▸ **Source data**:

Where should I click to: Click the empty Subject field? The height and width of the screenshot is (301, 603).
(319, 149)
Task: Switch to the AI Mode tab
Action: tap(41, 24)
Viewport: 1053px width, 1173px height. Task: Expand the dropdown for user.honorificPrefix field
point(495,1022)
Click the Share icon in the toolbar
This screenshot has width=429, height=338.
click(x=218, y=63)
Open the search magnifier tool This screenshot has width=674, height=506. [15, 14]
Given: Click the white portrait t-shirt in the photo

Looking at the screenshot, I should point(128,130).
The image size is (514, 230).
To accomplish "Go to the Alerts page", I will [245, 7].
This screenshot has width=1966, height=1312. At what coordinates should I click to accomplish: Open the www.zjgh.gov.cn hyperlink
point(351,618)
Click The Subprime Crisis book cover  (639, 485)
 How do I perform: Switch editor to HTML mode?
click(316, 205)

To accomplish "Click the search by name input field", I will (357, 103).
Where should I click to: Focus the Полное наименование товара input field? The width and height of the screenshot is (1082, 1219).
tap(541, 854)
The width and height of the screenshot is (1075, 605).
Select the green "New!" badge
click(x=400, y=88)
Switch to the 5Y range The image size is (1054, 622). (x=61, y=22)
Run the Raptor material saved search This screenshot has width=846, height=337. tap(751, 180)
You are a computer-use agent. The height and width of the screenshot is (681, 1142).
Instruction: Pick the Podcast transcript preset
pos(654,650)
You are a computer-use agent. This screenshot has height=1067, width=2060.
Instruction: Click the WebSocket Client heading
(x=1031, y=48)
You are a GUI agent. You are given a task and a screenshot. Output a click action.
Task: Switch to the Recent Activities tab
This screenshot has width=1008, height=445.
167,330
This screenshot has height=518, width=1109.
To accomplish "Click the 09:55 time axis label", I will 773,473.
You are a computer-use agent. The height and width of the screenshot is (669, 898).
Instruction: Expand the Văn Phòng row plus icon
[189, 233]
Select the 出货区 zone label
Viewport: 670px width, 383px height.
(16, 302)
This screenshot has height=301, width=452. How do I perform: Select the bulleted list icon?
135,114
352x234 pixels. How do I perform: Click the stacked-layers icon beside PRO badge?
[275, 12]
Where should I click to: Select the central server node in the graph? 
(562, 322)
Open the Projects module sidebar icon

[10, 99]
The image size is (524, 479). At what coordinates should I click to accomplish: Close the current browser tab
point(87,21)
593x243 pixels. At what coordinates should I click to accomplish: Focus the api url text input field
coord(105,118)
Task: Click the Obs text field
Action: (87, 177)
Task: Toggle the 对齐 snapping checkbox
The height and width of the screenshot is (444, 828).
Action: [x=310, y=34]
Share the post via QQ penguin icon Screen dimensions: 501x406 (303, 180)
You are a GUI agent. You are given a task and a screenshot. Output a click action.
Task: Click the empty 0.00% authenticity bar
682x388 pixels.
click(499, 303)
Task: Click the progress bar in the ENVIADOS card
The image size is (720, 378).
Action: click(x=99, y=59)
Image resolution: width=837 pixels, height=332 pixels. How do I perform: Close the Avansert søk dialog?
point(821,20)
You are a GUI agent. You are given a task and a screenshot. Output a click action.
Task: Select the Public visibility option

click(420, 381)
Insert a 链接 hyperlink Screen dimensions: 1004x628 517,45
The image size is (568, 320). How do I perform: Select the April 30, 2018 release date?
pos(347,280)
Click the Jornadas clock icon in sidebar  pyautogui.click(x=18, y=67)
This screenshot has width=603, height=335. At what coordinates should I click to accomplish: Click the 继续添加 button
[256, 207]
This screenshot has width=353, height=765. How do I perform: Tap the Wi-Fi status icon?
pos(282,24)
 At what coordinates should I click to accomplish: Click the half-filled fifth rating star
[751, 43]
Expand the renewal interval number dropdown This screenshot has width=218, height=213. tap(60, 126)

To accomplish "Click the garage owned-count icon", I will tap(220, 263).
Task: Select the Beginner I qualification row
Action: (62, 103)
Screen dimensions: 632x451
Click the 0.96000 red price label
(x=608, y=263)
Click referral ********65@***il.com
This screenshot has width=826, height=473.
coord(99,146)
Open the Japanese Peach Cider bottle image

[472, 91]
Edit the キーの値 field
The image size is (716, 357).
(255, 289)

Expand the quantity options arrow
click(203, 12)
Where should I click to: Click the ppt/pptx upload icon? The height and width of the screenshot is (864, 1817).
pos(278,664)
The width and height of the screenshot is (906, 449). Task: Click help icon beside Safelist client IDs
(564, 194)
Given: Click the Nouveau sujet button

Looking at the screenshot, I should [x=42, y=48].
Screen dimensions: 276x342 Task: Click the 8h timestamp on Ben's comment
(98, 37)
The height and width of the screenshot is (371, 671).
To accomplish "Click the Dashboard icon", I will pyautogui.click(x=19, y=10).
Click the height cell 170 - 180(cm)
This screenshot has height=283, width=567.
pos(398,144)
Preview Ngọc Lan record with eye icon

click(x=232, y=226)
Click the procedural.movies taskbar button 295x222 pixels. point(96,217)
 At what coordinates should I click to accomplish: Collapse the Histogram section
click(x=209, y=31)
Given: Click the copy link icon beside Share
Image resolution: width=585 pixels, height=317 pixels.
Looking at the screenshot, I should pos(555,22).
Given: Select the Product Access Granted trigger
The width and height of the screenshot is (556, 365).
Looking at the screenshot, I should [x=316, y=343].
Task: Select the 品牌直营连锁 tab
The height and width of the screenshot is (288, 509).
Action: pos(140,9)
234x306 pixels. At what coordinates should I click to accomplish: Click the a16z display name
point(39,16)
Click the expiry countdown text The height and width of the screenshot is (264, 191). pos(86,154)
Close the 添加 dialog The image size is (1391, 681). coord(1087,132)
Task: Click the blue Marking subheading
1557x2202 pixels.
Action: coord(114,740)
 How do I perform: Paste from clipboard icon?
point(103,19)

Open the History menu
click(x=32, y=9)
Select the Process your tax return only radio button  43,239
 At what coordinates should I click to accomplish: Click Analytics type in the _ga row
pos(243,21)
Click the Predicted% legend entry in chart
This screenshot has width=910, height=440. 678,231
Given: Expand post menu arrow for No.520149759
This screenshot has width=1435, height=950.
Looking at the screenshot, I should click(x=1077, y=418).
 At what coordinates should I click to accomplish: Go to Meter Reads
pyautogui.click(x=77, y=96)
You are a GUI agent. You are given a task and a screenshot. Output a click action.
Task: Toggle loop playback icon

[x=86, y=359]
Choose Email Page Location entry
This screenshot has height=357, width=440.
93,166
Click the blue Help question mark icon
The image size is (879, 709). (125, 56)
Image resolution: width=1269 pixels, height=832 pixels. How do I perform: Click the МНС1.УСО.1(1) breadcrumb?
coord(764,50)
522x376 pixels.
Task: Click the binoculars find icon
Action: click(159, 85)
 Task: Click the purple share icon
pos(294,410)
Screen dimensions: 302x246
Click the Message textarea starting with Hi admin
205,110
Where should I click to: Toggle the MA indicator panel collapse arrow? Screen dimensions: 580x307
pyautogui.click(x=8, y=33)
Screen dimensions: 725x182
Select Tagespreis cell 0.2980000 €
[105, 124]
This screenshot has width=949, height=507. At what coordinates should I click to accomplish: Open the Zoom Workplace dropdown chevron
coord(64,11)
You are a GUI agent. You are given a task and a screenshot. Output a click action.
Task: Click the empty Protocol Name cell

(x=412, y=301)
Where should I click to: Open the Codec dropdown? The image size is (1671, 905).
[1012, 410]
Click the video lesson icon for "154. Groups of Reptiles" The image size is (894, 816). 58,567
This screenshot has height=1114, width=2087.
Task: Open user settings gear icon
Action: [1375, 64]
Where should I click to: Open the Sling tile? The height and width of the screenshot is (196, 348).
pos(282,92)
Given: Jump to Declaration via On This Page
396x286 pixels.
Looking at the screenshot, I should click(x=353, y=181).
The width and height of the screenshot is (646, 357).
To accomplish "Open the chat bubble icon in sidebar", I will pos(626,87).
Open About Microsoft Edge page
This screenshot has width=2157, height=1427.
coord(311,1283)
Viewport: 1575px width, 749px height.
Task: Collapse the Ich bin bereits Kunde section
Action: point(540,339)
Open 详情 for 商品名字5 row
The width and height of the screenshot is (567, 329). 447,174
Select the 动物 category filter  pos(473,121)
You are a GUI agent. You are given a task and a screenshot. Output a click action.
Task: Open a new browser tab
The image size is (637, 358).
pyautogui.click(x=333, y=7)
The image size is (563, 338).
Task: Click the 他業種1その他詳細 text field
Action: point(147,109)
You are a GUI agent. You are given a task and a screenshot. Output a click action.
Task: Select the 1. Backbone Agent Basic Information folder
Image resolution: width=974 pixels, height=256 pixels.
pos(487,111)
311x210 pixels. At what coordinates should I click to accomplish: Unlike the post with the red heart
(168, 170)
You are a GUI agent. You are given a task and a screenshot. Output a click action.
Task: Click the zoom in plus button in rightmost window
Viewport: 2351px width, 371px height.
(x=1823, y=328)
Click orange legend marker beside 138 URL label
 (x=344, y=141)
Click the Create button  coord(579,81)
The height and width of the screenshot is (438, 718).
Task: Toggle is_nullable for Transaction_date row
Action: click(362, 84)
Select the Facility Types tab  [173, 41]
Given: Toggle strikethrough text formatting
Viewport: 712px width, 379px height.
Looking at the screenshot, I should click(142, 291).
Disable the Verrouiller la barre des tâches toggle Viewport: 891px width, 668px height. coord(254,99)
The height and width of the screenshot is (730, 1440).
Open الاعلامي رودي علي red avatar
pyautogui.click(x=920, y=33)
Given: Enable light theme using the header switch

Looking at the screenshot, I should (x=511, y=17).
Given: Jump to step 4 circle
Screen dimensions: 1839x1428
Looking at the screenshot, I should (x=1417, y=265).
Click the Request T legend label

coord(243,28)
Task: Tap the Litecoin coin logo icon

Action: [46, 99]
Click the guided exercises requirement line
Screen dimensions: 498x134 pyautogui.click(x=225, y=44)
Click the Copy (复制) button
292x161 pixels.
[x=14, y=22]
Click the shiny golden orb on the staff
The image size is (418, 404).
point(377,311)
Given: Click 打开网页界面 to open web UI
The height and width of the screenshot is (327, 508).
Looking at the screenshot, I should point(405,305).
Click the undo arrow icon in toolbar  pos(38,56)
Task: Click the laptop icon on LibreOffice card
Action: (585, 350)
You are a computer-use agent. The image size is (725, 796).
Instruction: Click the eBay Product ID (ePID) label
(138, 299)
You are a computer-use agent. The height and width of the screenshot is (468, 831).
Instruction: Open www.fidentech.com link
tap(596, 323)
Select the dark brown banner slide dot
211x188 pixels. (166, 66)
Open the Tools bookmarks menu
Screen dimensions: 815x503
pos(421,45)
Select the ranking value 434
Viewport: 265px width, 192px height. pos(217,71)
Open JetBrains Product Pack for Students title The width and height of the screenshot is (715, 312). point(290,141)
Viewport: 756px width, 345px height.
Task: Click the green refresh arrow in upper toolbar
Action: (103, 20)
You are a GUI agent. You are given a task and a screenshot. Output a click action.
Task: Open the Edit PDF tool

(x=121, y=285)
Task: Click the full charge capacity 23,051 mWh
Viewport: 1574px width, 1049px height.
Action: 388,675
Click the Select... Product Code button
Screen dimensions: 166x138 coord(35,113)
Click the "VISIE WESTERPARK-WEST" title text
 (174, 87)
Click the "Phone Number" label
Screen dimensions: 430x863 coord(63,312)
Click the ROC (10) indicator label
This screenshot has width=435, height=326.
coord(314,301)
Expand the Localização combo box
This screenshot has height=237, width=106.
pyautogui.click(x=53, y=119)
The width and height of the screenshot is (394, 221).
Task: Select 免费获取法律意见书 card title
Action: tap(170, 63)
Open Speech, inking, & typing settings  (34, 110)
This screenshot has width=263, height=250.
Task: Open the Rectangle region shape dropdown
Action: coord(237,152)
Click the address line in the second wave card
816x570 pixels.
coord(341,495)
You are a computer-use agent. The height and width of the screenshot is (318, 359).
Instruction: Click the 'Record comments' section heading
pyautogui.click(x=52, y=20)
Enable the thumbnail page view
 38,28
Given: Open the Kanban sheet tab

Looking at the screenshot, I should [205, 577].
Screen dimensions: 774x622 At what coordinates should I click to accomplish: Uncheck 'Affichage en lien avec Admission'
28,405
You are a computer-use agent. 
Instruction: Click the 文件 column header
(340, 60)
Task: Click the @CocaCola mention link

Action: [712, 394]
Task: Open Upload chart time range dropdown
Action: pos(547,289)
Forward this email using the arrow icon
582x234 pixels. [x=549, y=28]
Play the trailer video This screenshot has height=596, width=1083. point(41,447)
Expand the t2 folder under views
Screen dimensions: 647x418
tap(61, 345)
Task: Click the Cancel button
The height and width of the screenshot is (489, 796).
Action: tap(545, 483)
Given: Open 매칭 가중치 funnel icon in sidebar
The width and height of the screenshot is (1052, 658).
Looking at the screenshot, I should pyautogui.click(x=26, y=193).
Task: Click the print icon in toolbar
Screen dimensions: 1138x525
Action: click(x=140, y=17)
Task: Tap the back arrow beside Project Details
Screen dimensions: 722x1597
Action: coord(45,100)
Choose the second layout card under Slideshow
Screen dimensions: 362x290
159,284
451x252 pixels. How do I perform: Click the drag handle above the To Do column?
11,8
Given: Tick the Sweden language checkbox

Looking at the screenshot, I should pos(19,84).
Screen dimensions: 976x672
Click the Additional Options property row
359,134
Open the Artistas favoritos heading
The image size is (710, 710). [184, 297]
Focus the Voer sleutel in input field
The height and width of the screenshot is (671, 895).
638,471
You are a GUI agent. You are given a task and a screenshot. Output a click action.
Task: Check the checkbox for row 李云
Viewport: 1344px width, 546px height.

▸ **Task objective**:
Please put the lines of the listing, from the line with "Where should I click to: Click the ppt/pptx" through the line with "pos(398,144)", into a JSON list of strings, one string per line, leaving out blank lines.

▸ **Problem solution**:
[
  "Where should I click to: Click the ppt/pptx upload icon? The height and width of the screenshot is (864, 1817).",
  "pos(278,664)",
  "The width and height of the screenshot is (906, 449). Task: Click help icon beside Safelist client IDs",
  "(564, 194)",
  "Given: Click the Nouveau sujet button",
  "Looking at the screenshot, I should [x=42, y=48].",
  "Screen dimensions: 276x342 Task: Click the 8h timestamp on Ben's comment",
  "(98, 37)",
  "The height and width of the screenshot is (371, 671).",
  "To accomplish \"Click the Dashboard icon\", I will pyautogui.click(x=19, y=10).",
  "Click the height cell 170 - 180(cm)",
  "This screenshot has height=283, width=567.",
  "pos(398,144)"
]